• **Problem description**
Please write out the records word for word, starting with the line that contains "Click the Date" and going on through the end of the records. Leave the pictures out of your answer.

>> start Records supplied

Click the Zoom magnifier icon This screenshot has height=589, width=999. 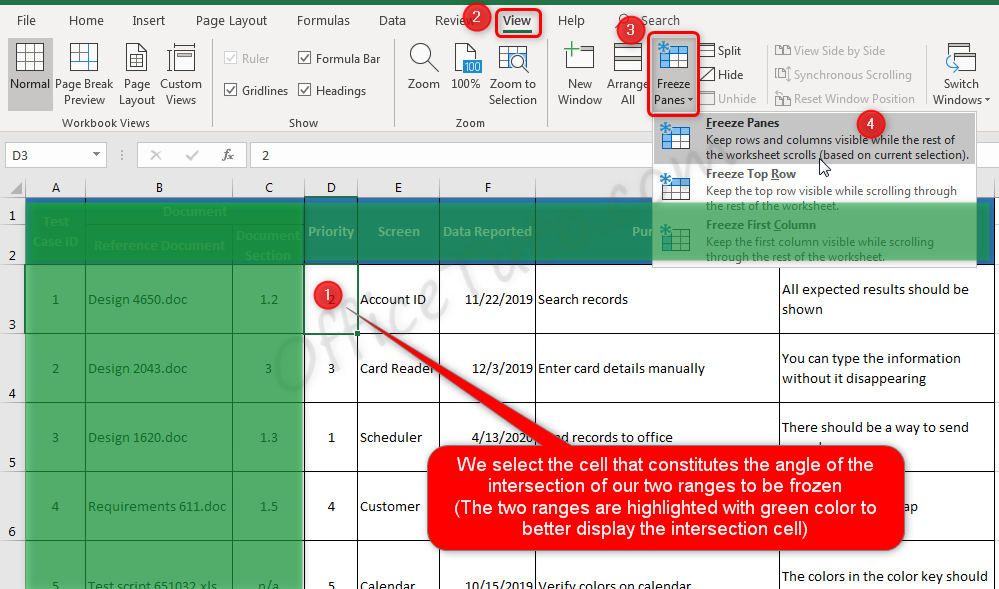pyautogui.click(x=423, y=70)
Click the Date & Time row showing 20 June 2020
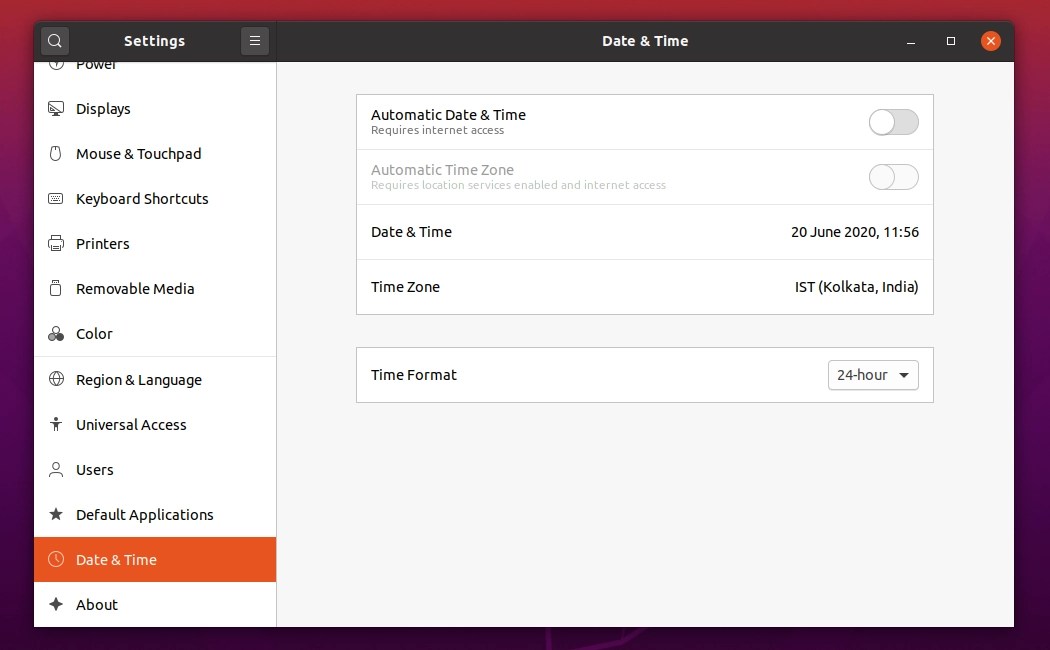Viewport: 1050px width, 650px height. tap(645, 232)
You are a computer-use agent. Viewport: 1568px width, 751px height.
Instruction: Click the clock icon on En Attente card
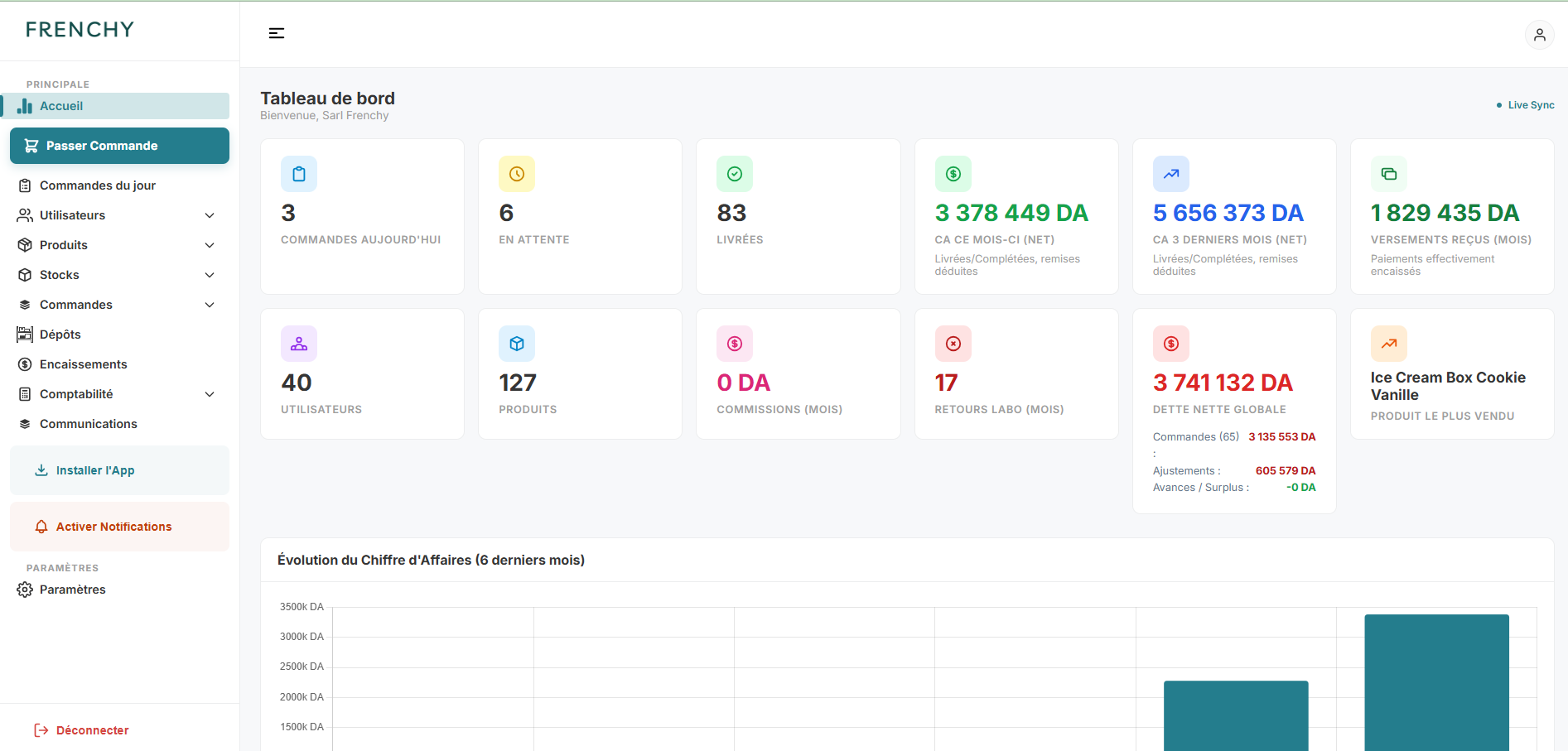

>> end Records supplied

• **Output of the exercise**
Click the Date & Time row showing 20 June 2020
Viewport: 1050px width, 650px height. tap(645, 232)
You are a computer-use agent. Viewport: 1568px width, 751px height.
Instruction: Click the clock icon on En Attente card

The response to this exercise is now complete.